INFORMATION SUPPLIED:
-----

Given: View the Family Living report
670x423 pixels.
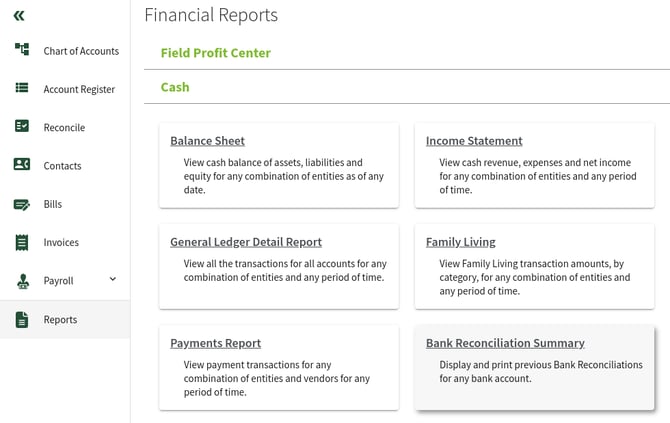Looking at the screenshot, I should click(460, 242).
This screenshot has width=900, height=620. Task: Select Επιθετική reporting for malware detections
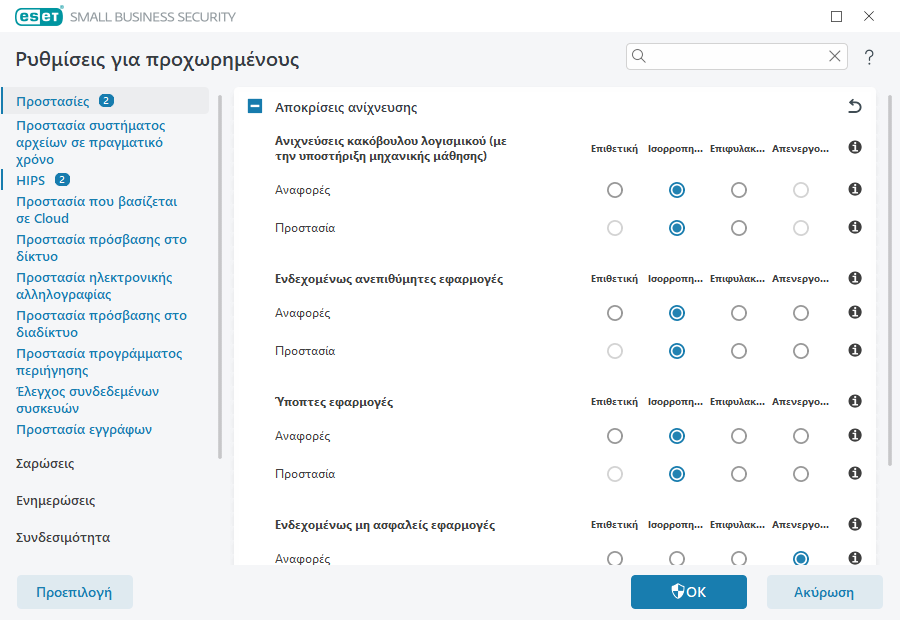pos(614,190)
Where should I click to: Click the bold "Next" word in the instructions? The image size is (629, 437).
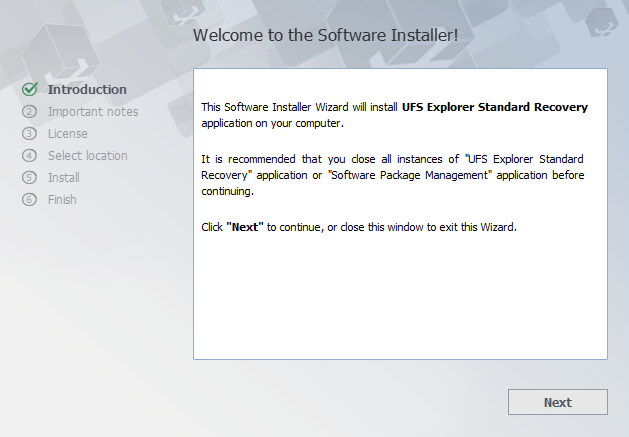point(245,227)
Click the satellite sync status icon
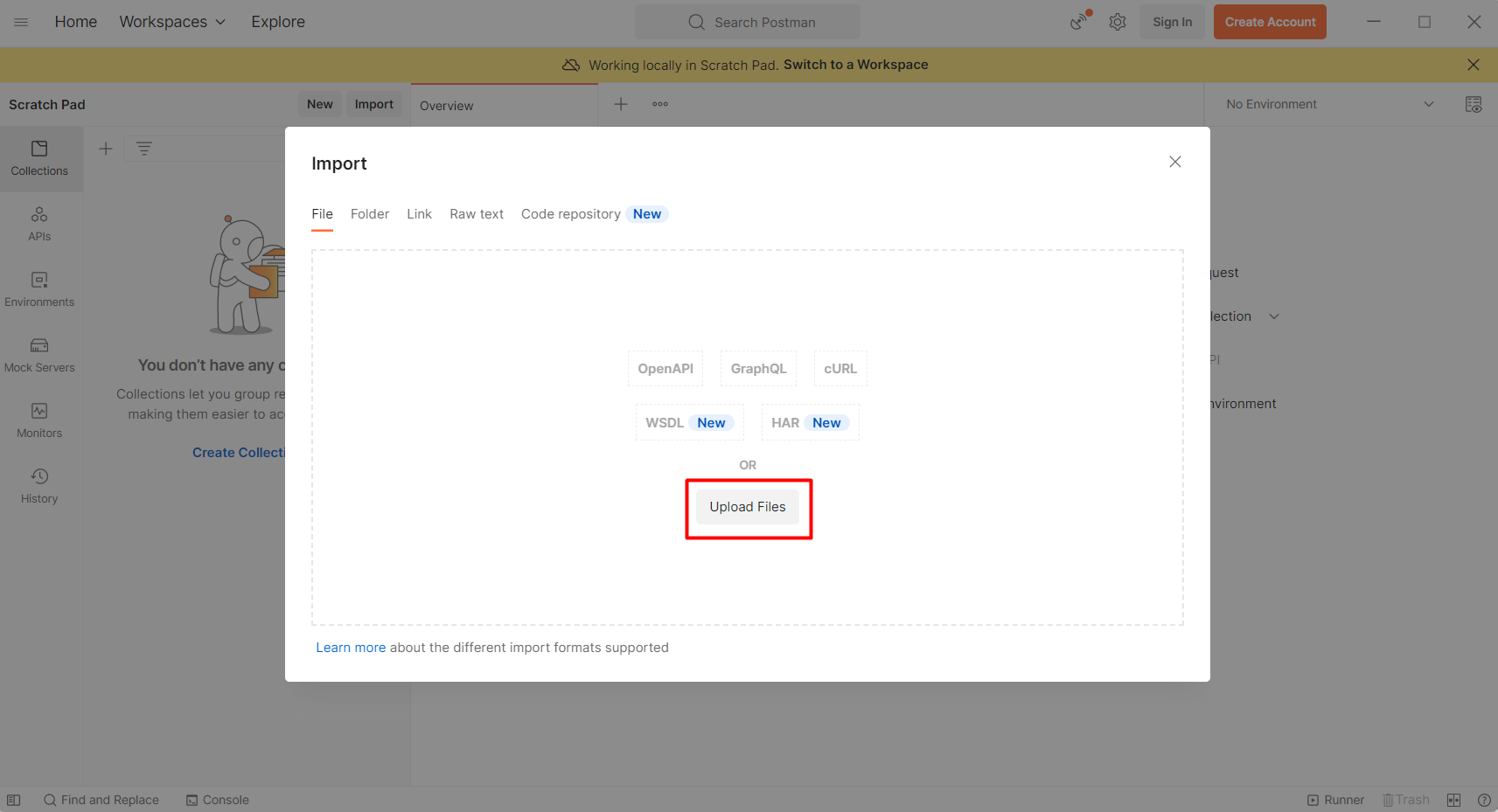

-----

TASK TO COMPLETE: No pictures belong in the copy. Repeat the listing above exactly.

SOLUTION BELOW:
Given: View the Family Living report
670x423 pixels.
Looking at the screenshot, I should click(460, 242).
This screenshot has width=900, height=620. Task: Select Επιθετική reporting for malware detections
pos(614,190)
Where should I click to: Click the bold "Next" word in the instructions? The image size is (629, 437).
point(245,227)
Click the satellite sync status icon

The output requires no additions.